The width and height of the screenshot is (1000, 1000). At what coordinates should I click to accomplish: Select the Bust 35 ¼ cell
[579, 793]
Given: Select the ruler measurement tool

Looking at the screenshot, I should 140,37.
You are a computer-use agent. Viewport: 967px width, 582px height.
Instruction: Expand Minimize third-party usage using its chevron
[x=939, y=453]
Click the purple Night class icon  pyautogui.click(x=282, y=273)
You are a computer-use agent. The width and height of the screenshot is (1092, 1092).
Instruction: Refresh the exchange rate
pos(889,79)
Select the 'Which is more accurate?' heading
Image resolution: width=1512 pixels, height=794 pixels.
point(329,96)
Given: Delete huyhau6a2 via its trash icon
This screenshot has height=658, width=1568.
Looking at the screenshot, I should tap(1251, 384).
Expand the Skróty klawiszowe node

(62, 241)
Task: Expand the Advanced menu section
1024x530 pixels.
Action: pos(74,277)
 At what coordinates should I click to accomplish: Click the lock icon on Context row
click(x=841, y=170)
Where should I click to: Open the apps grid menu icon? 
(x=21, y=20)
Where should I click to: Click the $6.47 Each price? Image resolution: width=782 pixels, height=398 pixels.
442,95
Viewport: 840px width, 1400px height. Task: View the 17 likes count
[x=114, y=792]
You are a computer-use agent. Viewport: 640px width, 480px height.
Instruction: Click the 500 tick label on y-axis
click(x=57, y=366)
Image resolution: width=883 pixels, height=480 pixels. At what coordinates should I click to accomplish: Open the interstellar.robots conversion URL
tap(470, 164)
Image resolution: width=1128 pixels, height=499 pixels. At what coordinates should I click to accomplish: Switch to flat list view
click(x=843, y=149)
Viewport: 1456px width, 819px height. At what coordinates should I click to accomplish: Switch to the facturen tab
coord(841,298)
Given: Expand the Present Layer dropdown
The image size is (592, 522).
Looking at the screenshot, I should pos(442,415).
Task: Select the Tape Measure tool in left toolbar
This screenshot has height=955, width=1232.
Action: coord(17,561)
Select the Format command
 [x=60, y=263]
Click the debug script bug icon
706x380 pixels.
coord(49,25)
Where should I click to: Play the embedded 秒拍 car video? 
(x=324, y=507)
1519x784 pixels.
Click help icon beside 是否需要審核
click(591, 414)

→ **What the task requires**: Retype the material above, line by line, exactly.

→ **Solution for this problem**:
The width and height of the screenshot is (1000, 1000). At what coordinates should I click to accomplish: Select the Bust 35 ¼ cell
[579, 793]
Given: Select the ruler measurement tool

Looking at the screenshot, I should 140,37.
You are a computer-use agent. Viewport: 967px width, 582px height.
Instruction: Expand Minimize third-party usage using its chevron
[x=939, y=453]
Click the purple Night class icon  pyautogui.click(x=282, y=273)
You are a computer-use agent. The width and height of the screenshot is (1092, 1092).
Instruction: Refresh the exchange rate
pos(889,79)
Select the 'Which is more accurate?' heading
Image resolution: width=1512 pixels, height=794 pixels.
point(329,96)
Given: Delete huyhau6a2 via its trash icon
This screenshot has height=658, width=1568.
Looking at the screenshot, I should tap(1251, 384).
Expand the Skróty klawiszowe node

(62, 241)
Task: Expand the Advanced menu section
1024x530 pixels.
Action: pos(74,277)
 At what coordinates should I click to accomplish: Click the lock icon on Context row
click(x=841, y=170)
Where should I click to: Open the apps grid menu icon? 
(x=21, y=20)
Where should I click to: Click the $6.47 Each price? Image resolution: width=782 pixels, height=398 pixels.
442,95
Viewport: 840px width, 1400px height. Task: View the 17 likes count
[x=114, y=792]
You are a computer-use agent. Viewport: 640px width, 480px height.
Instruction: Click the 500 tick label on y-axis
click(x=57, y=366)
Image resolution: width=883 pixels, height=480 pixels. At what coordinates should I click to accomplish: Open the interstellar.robots conversion URL
tap(470, 164)
Image resolution: width=1128 pixels, height=499 pixels. At what coordinates should I click to accomplish: Switch to flat list view
click(x=843, y=149)
Viewport: 1456px width, 819px height. At what coordinates should I click to accomplish: Switch to the facturen tab
coord(841,298)
Given: Expand the Present Layer dropdown
The image size is (592, 522).
Looking at the screenshot, I should pos(442,415).
Task: Select the Tape Measure tool in left toolbar
This screenshot has height=955, width=1232.
Action: coord(17,561)
Select the Format command
 [x=60, y=263]
Click the debug script bug icon
706x380 pixels.
coord(49,25)
Where should I click to: Play the embedded 秒拍 car video? 
(x=324, y=507)
1519x784 pixels.
Click help icon beside 是否需要審核
click(591, 414)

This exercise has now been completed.